Des étiquettes furent remises au jury.
Sir Edwin continua :
— Vous dites que cette étiquette provient d’un tube de chlorhydrate d’apomorphine ? Qu’est-ce au juste que ce chlorhydrate d’apomorphine ?
— La formule en est C17 H17 H02. C’est un dérivé de morphine préparé en saponifiant de la morphine avec de l’acide chlorhydrique dilué en tube scellé. La morphine perd une molécule d’eau.
— Quelles sont les propriétés spéciales de l’apomorphine ?
Mr Littledale répondit lentement :
— L’apomorphine est le plus rapide et le plus puissant des émétiques connus. Il agit en quelques minutes.
— Si une personne absorbait une dose mortelle de morphine et s’injectait une certaine quantité d’apomorphine quelques instants après, qu’en résulterait-il ?
— Un vomissement se produirait presque aussitôt et la morphine serait rejetée de l’organisme.
— Par conséquent, si deux personnes partageaient le même sandwich ou buvaient du même thé et que l’une d’elles s’injectât une dose d’apomorphine, qu’arriverait-il dans le cas où la boisson ou le sandwich contiendrait de la morphine ?
— Le sandwich ou le thé, ainsi que la morphine, seraient vomis par la personne qui se serait injecté de l’apomorphine.
— Et cette personne ne s’en porterait pas plus mal ?
— Non.
Un mouvement se produisit dans la salle et le juge ordonna le silence.

VII

— Vous êtes Amelia Mary Sedley et vous habitez ordinairement au 17, Charles Street, Boonamba, Auckland, en Nouvelle-Zélande ?
— Oui.
— Connaissez-vous Mrs Draper ?
— Oui, depuis plus de vingt ans.
— Savez-vous son nom de jeune fille ?
— Oui. J’assistais à son mariage. Elle s’appelait Mary Riley.
— Née en Nouvelle-Zélande ?
— Non, elle venait d’Angleterre.
— Etes-vous dans la salle depuis le début de la séance ?
— Oui.
— Avez-vous reconnu cette Mary Riley… ou Draper… au tribunal ?
— Oui.
— Où l’avez-vous vue ?
— A la barre des témoins.
— Sous quel nom témoignait-elle ?
— Jessie Hopkins.
— Et vous affirmez que cette Jessie Hopkins est la personne que vous connaissez sous le nom de Mary Riley ou Draper ?
— J’en suis absolument sûre.
Un léger remous se produisit au fond de la salle.
— Avant aujourd’hui, quand avez-vous vu Mary Draper pour la dernière fois ?
— Il y a cinq ans, avant son départ pour l’Angleterre.
Sir Samuel se leva et, l’air perplexe, prit la parole :
— Madame Sedley, il se peut que vous fassiez erreur.
— Je ne me trompe pas.
— Vous avez pu vous laisser égarer par une forte ressemblance.
— Je connais trop bien Mary Draper.
— Miss Hopkins est une infirmière-visiteuse diplômée.
— Mary Draper était une infirmière d’hôpital avant son mariage.
— Vous rendez-vous compte que vous accusez de parjure un témoin à charge ?
— Je maintiens ce que je viens de dire.

VIII

— Edward John Marshall, vous avez vécu quelques années à Auckland, en Nouvelle-Zélande, et vous résidez à présent au 14, Wren Sreet, Deptford, n’est-ce pas ?
— C’est exact.
— Connaissez-vous Mary Draper ?
— Je l’ai connue pendant des années en Nouvelle-Zélande.
— L’avez-vous revue aujourd’hui dans cette salle ?
— Oui.
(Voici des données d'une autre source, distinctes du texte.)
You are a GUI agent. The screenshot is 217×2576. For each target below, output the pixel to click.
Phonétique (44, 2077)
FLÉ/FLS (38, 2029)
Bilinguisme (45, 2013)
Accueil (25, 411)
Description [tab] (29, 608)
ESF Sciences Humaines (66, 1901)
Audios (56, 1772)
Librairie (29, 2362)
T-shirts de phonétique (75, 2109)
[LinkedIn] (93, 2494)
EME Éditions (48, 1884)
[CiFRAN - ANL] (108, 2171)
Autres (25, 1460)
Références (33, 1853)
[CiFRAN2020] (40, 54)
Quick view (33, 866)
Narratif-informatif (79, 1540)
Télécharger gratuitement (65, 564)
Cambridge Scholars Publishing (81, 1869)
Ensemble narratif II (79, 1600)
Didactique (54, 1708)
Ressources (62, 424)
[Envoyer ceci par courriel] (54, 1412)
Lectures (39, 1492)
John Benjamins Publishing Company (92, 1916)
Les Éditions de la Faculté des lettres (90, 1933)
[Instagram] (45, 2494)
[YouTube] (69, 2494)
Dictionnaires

Elle se faisait appeler Hopkins, mais c’était Mrs Draper en personne.
Le juge leva la tête et s’exprima d’une voix claire et pénétrante :
— Il serait bon, ce me semble, de rappeler le témoin Jessie Hopkins.
Une pause. Un murmure.
— Votre Seigneurie, Jessie Hopkins a quitté la salle il y a quelques minutes.

IX

— Hercule Poirot !
Hercule Poirot se présenta à la barre, prêta serment, tordit sa grosse moustache et attendit, la tête légèrement penchée de côté. Il déclina ses nom, adresse et profession.
— Monsieur Poirot, reconnaissez-vous ce document ?
— Certes.
— Comment est-il parvenu en votre possession ?
— Il m’a été remis par l’infirmière-visiteuse Hopkins.
Sir Edwin dit au juge :
— Si vous m’y autorisez, my lord, je vais le lire à haute voix et ensuite on pourra le transmettre à messieurs les jurés.

CHAPITRE IV

PLAIDOYER DE LA DEFENSE
LE VERDICT

I

— Messieurs les jurés, il vous appartient de décider si Elinor Carlisle doit être acquittée. Si, après les témoignages que vous venez d’entendre, vous êtes persuadés qu’Elinor Carlisle a empoisonné Mary Gerrard, il est de votre devoir de la déclarer coupable.
« Mais s’il vous paraît qu’il existe des témoignages également concluants contre une autre personne, il vous reste à libérer l’accusée immédiatement.
« A présent, vous devez vous rendre compte que les faits sont bien différents de ce qu’ils étaient à l’origine de cette séance.
« Hier, après le témoignage dramatique fourni par M. Hercule Poirot, j’ai appelé à la barre d’autres témoins qui ont prouvé, sans aucun doute possible, que Mary Gerrard était la fille illégitime de Laura Welman. Cela dit, il s’ensuit, comme Sa Seigneurie vous le confirmera, que la parente la plus proche de Mrs Welman était, non pas sa nièce, Elinor Carlisle, mais sa fille naturelle connue sous le nom de Mary Gerrard. En conséquence, Mary Gerrard, à la mort de Mrs Welman, devait hériter d’une immense fortune. Tel est, messieurs, le point crucial de la situation.
« Une somme d’environ deux cent mille livres revenait à Mary Gerrard, qui l’ignorait. Elle ne connaissait pas davantage la véritable identité de la femme Hopkins. Vous pourriez supposer, messieurs, que Mary Riley, ou Draper, avait une raison légitime de changer son nom en Hopkins. Pourquoi, dès lors, n’est-elle pas venue l’expliquer franchement ?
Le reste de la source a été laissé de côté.